A. The company’s eighth biennial study on “Financial Experience & Behaviors Among Women” showcased significant trends and the continued lack of confidence women have in their ability to achieve their financial goals. The survey polled 1,407 American women and 606 American men between the ages of 25 and 68 from April 2–14, 2014.

Specific findings:

• 44 percent of women are the primary breadwinners in their households.

• 27 percent of married women say they “take control” of financial and retirement planning versus 14 percent in 2006.

• 33 percent say they are on track to prepare for retirement, down from 46 percent in 2006.

• Women cite indecipherable industry jargon, lack of disposable income, and lack of time as key impediments to financial planning.

• Black women were most likely to see debt reduction as a key challenge while Asian women are most likely to be on track for saving for retirement.

Women by Race/Ethnicity

Black Latina Asian White
Bigger role in financial planning vs. 5 yrs ago 27% 24% 27% 16%

Women by Generations

Millennials Gen X Boomers
Understand financial products 23% 29% 41%
Want to start own business 24% 16% 4%
Confident about financial future 60% 50% 65%

B. The company’s “The African American Financial Experience” study highlighted continued concern over debt and multiple financial priorities. The survey polled 1,153 Black Americans and 471 “general population” Americans, all ages 25–70, interviewed from March 7–19, 2013.

Specific findings:

• Half the Blacks surveyed felt better off financially than they did a year earlier, while only 19 percent felt worse. Almost 65 percent felt better off than their parents.

• Top priorities are paying down near-term debt, building an emergency fund and paying for children’s needs.

• While nearly half have workplace retirement plans such as a 401(k) and 80 percent are eligible, most contribute less than the employer match.

Blacks’ Financial Priorities

Black General Population
Paying down debt 60% 50%
Saving for retirement 55% 62%
Building emergency savings 54% 41%
Having life insurance 38% 21%

Blacks on Money & Debt

Black General Population
Credit card debt 60% 45%
Mortgage 46% 49%
Car loan 41% 35%
Student loan 25% 13%
Medical debt 21% 15%

2. Educating Recruiters In the past five years, Prudential has made a significant effort to educate its recruiters and hiring managers on the benefits of diversity recruitment and the most effective ways to hire and retain diverse staff.

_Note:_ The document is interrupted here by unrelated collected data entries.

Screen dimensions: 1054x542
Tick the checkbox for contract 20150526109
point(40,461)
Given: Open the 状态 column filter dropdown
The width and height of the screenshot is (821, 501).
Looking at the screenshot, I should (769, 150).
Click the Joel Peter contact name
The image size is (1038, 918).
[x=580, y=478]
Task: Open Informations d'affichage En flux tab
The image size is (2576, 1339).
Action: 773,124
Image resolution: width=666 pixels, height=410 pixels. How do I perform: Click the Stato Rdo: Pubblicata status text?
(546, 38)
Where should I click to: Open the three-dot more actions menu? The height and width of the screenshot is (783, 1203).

“We are proud of the consistent progress we’ve made over the years as we continue our focus on increasing representation to reflect the communities we serve,” the company stated.

In 2014, 44 percent of newly hired financial professionals were women, Blacks, Latinos or Asians.

“We complement our hiring efforts with increasing awareness regarding diversity and inclusion, which we believe helps our financial professionals better target the broad U.S. market—an approach that is in line with the company’s total market strategy,” the company said. “Looking ahead, we expect to continue to create a field force that both reflects and understands the total U.S. market.”

Both Hug and Verghis concede that it’s easier to set goals and increase diversity recruitment with Prudential’s own staff, versus third-party providers the organization also uses to sell its products.

3. Using Employee Resource Groups Prudential has Business Resource Groups for Blacks, Latinos, Asians, LGBT people, people with disabilities and veterans. They are used increasingly as focus groups, idea generators and conduits into their respective communities.

For example:

• When the company started its initiative to reach the African-American market, the Black BRG was used as a focus group to test advertising.

• The Individual Life Insurance business has engaged the Asian-American BRG in preliminary research about the financial preferences of that segment.

• Prudential’s Hispanic Heritage Network (the Latino BRG) provides courses in translating financial terms for employees and also is an integral part of translation of materials in-language—ranging from minor translations to editing/proofreading material that has been translated by vendors. The Asian-American BRG also helps in this regard.

• The company periodically previews important collateral or communication pieces with relevant BRGs, including the work for the Signature Series Financial Experience surveys and other product-related materials.

• EAGLES, Prudential’s LGBT BRG, not only played a critical role in the launch of the LGBT Financial Experience, but the firm leverages community relationships through this organization to help inform its work that internally and externally.